START Document excerpt
The adjustment of tension in support elements as provided by the present invention may serve to deform the coils structure 110 and the magnet coils themselves, as discussed with reference to Figs. 3-4. Multiple sets of support elements may be provided along the axial length of the coil structure 110 to allow different deformations to be applied at different axial locations. In addition, the adjustment of tension in support elements as provided by the present invention may serve to move the coil assembly 110 with respect to the OVC . This movement will change the coil assembly's position with respect to the structure of the cryostat and any further shimming arrangements, and so will affect the homogeneity of the magnetic field in the imaging region.

In certain arrangements, some support elements may be arranged essentially axially. By varying the tension on such axially- directed support elements, a slight adjustment may be made to the axial length of the coils assembly, and to the axial spacing between magnet coils.

In some arrangements, two sets of support elements may be provided : one to provide support of the coils assembly against gravity, and another set to provide deformation of the coil assembly. All of such support elements may be tensioned for shipping, with the second set of support elements being loosened on installation, so as to provide the required controlled deformation of the coils structure. The support elements provided for homogeneity adjustment may be arranged essentially radially, to facilitate deformation, while the support elements provided for support against gravity may be arranged essentially tangentially, for stability. In other arrangements, the coils assembly 110 may be split into a plurality of pieces, for example separate end coils and a central assembly including several coils, similar to the arrangement of Fig. 10. Each of these pieces may be separately suspended within the OVC, and adjustment of tension on support elements for each piece will enable different deformation to be applied to each piece, and a certain extent of relative motion may be achieved.

As well as adjusting the homogeneity of the magnetic field in the imaging region, motion and deformation of coils according to the present invention may serve to move the homogeneous region relative to the coil assembly by a certain extent.

Stiffeners may conventionally be added in to a serially-bonded coil assembly to reduce distortion of the coil assembly. According to some embodiments of this invention, those stiffeners could be removed, and a more flexible coil assembly may be provided, which may allow more significant deformation and a wider range of adjustment for improving homogeneity and other purposes according to the present invention.

Although the preceding description has made particular reference to coil structures 110 in which coils are bonded together by joining structures 120 in a self-supporting "serially bonded" arrangement, the present invention may also be applied to coil structures which are assembled onto a former, provided that the former is flexible to a certain extent. Such formers include turned aluminium formers, and formers constructed of folded sheet material such as aluminium.

Although the examples described above relate to adjustment of homogeneity in an imaging region of a solenoidal magnet, the present invention may be applied to non-solenoidal magnets, such as the well-known open C-shaped magnets. The invention provides adjustment of tension in support elements to cause deformation of superconducting magnet coils, thereby controlling the homogeneity of a generated magnetic field within an imaging region. The present invention accordingly provides methods and apparatus for improving the homogeneity of a magnetic field of a superconducting magnet within an imaging region by adjusting the tension in support elements, in turn causing controlled deformation of magnet coils of the superconducting magnet. Distortion of magnet coils caused by tension in suspension elements is modified by adjusting tension in the suspension tension elements, to optimise the magnetic field homogeneity in the imaging region. While described in terms of superconducting magnets, the methods and structures of the present invention may also be applied to resistive electromagnets used for imaging.
END Document excerpt
START Entries shown
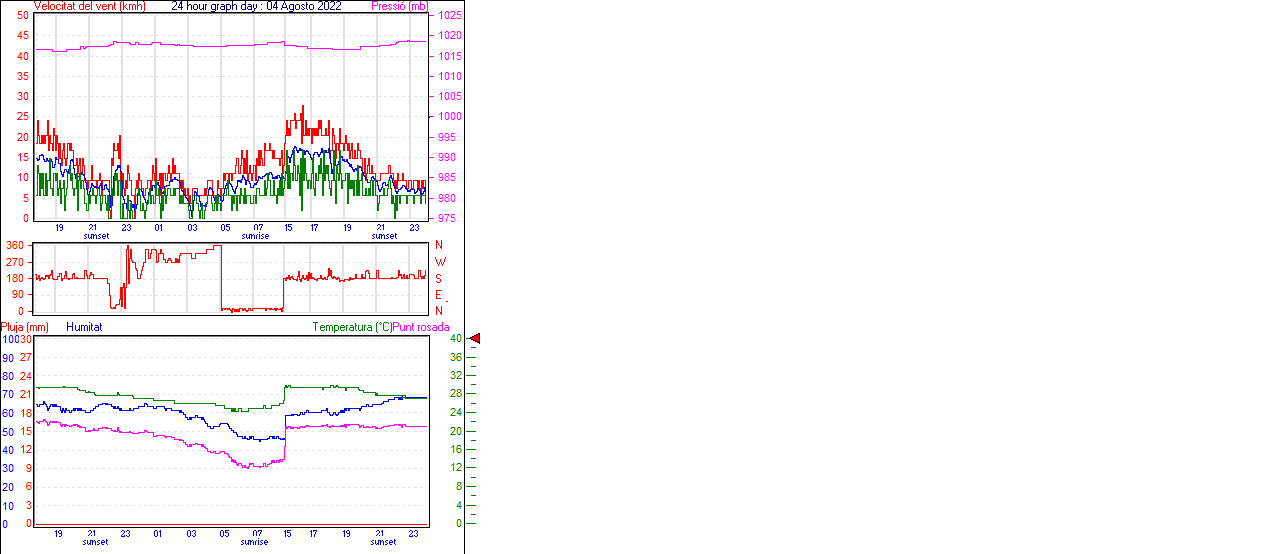Image resolution: width=1280 pixels, height=554 pixels.
Task: Click the "sunrise" label under the bottom chart
Action: pyautogui.click(x=255, y=542)
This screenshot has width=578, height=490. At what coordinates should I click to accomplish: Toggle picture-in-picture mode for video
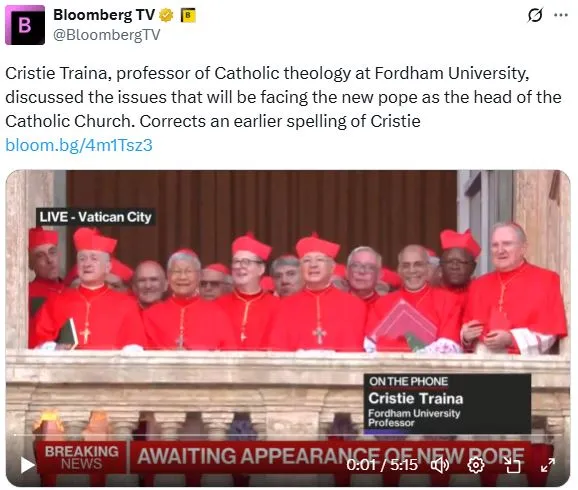[x=512, y=465]
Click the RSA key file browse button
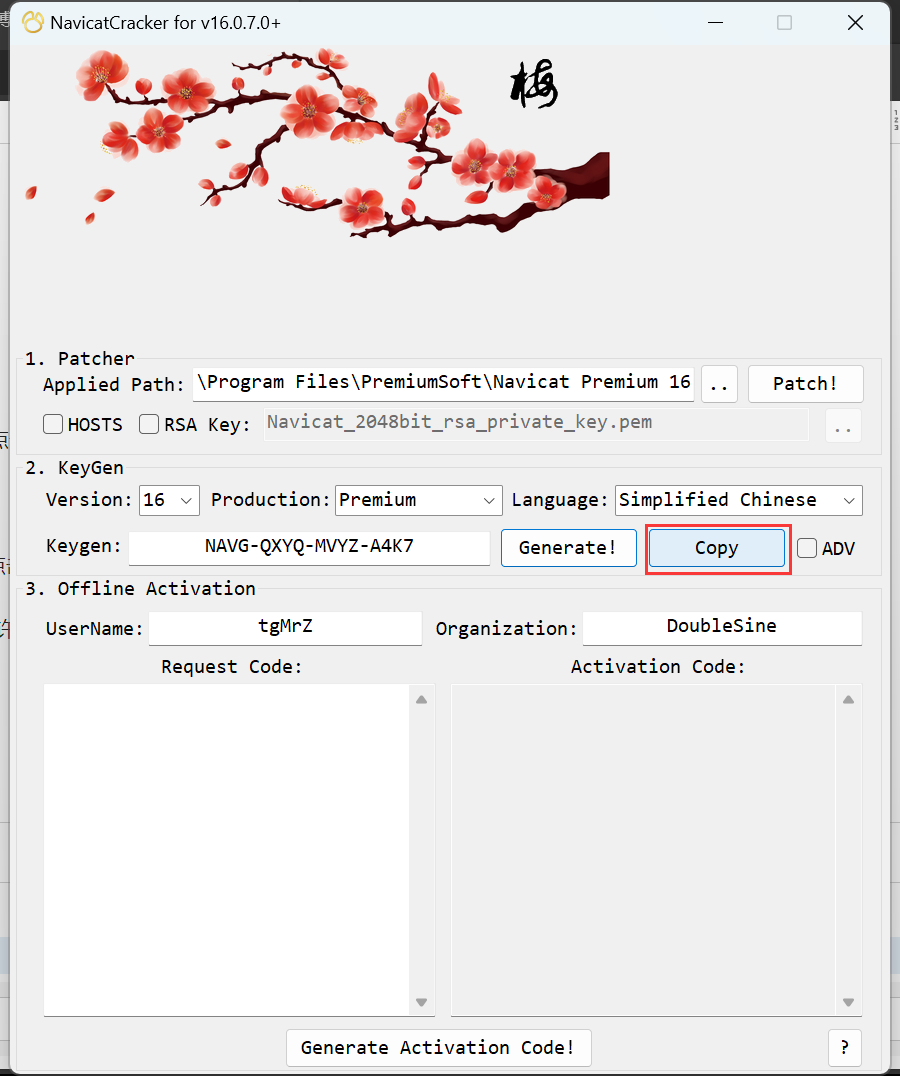 tap(842, 426)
END Entries shown
From the excerpt on magnet coil support elements, list every direction in which support elements may be arranged, each with the effect or purpose the excerpt gives for it.

Written response =>
- Essentially axially: varying their tension slightly adjusts the axial length of the coils assembly and the axial spacing between magnet coils.
- Essentially radially: used for the support elements provided for homogeneity adjustment, to facilitate deformation.
- Essentially tangentially: used for the support elements provided for support against gravity, for stability.